Hillary foi alvo de “caricaturas” de direita e esquerda, acusada de “tudo o que se pode e não se pode imaginar”, disse. “Mas ela sabe que isso é o que acontece quando se está sob o microscópio por 40 anos. Ela sabe que cometeu erros, assim como eu. É o que acontece quando se tenta.”

Tão logo o presidente terminou de falar, Hillary subiu ao palco e o abraçou, ao som de palmas dos delegados e de “Sign, sealed, delivery”, de Stevie Wonder, tema da campanha presidencial de Obama em 2008, quando os dois se enfrentaram nas prévias.

O discurso da ex-secretária de Estado está marcado para esta quinta (28), último dia da convenção, quando aceitará a candidatura.

Os EUA já são grandes e fortes, disse, rebatendo a retórica do candidato republicano, Donald Trump, cujo slogan promete “fazer a América grandiosa novamente”.

“Ele [Trump] não oferece soluções reais, só slogans e medo”, afirmou o presidente, fazendo um paralelo: “Ronald Reagan chamava o país de ‘uma cidade brilhante na colina’. Trump chama de ‘cenário rachado de um crime’ que só ele pode consertar.

2008 x 2016

Obama buscou um contraste com Trump na convenção republicana da semana passada, em que o empresário descreveu uma nação à beira do abismo econômico e sob ameaça constante de inimigos externos.

“Nosso país foi testado por guerras e recessão. Estou mais otimista sobre o futuro do jamais estive”, disse Obama. “Só há uma candidata com essa visão de futuro, e ela é Hillary Clinton.”

Em 2008, quando os dois disputaram a candidatura democrata à Casa Branca, porém, Obama acusava Hillary de dizer qualquer coisa para ser eleita, ironizava sua antipatia e a criticava por se alinhar a grandes corporações.

Na reta final de sua Presidência, derrama-se em elogios e se tornou o principal cabo eleitoral da ex-rival.

Obama foi a grande atração do terceiro dia da convenção na Filadélfia, consolidando uma relação que deixou para trás a tensão de 2008 para virar parceria política e, dizem eles, amizade.

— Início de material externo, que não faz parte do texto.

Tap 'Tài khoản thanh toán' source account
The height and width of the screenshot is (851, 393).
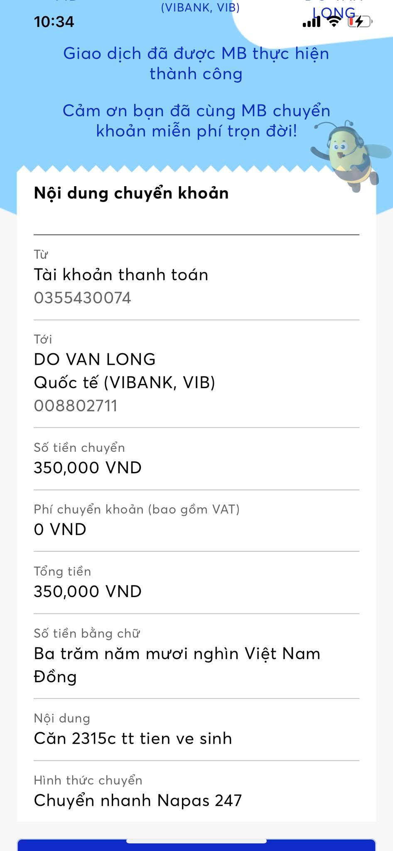(121, 275)
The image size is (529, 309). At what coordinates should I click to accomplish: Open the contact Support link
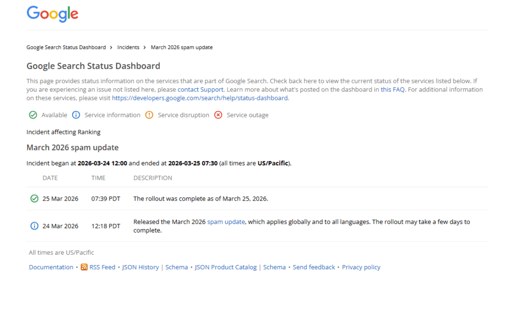tap(200, 89)
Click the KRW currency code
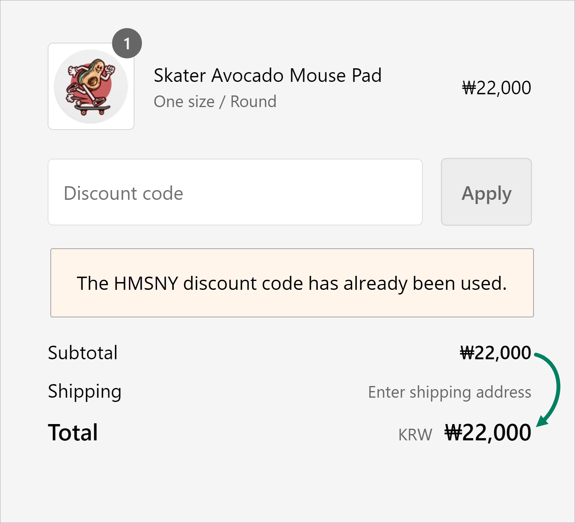Screen dimensions: 575x523 [x=415, y=435]
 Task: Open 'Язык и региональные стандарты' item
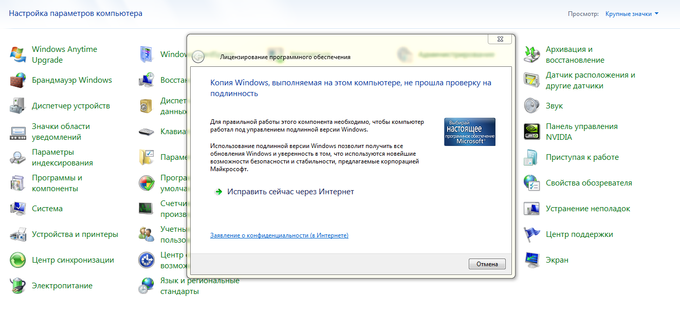click(x=199, y=286)
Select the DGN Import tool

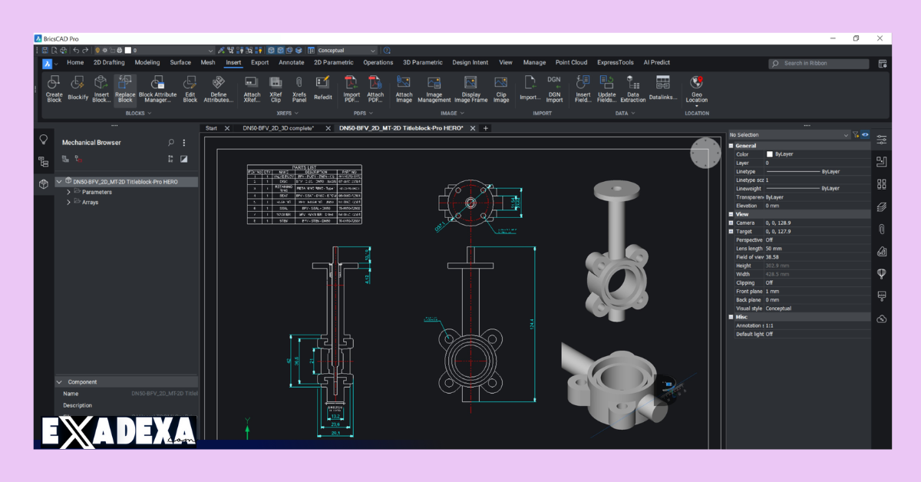(x=553, y=88)
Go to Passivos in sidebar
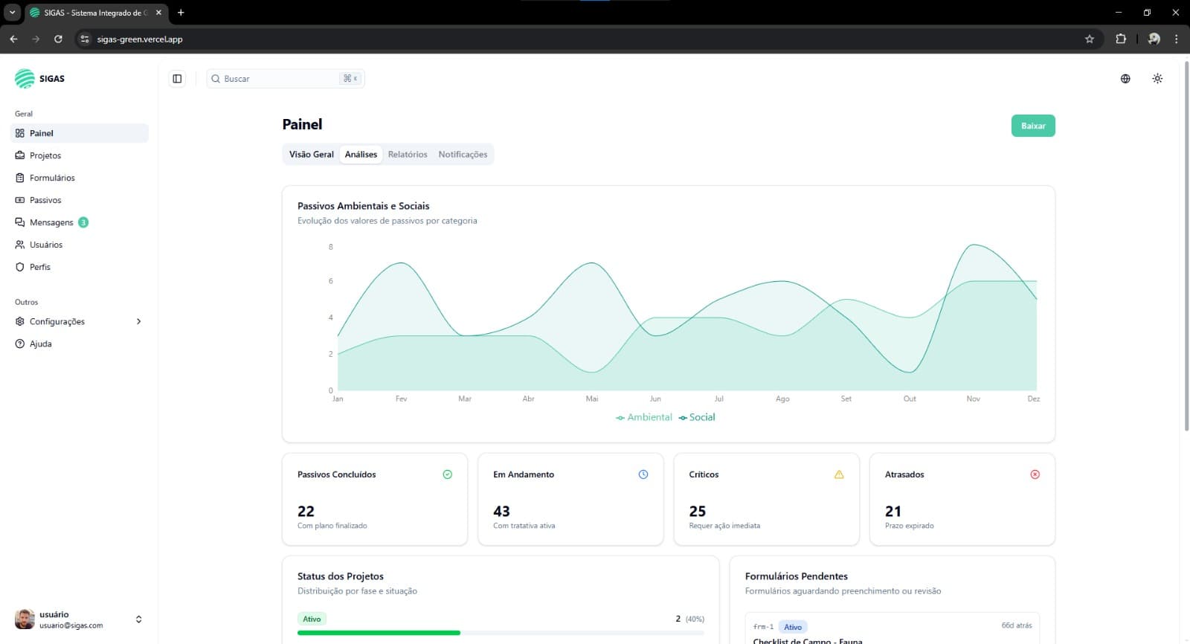The height and width of the screenshot is (644, 1190). pos(45,200)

“Travamos uma disputa dura, por um ano e meio. Porque Hillary é durona”, discursou Obama, lembrando da campanha de 2008. “Fiquei esgotado.”

Popular entre os democratas e com a aprovação em alta entre o público geral (51%, segundo o Gallup), o presidente pode ter papel de peso.

Ele é capaz de atrair votos que podem decidir a eleição a favor de Hillary, como os de negros, mulheres e, sobretudo, os jovens (público com o qual ela se sai mal), disse à Folha Kyle Kondik, especialista em pesquisas eleitorais da Universidade da Virgínia.

Para Obama, além do interesse partidário, uma vitória de Hillary significaria a manutenção de políticas importantes de seu governo, como a reforma do sistema de saúde, e o acordo nuclear com o Irã, entre outras que Donald Trump promete revogar caso seja eleito em 8 de novembro.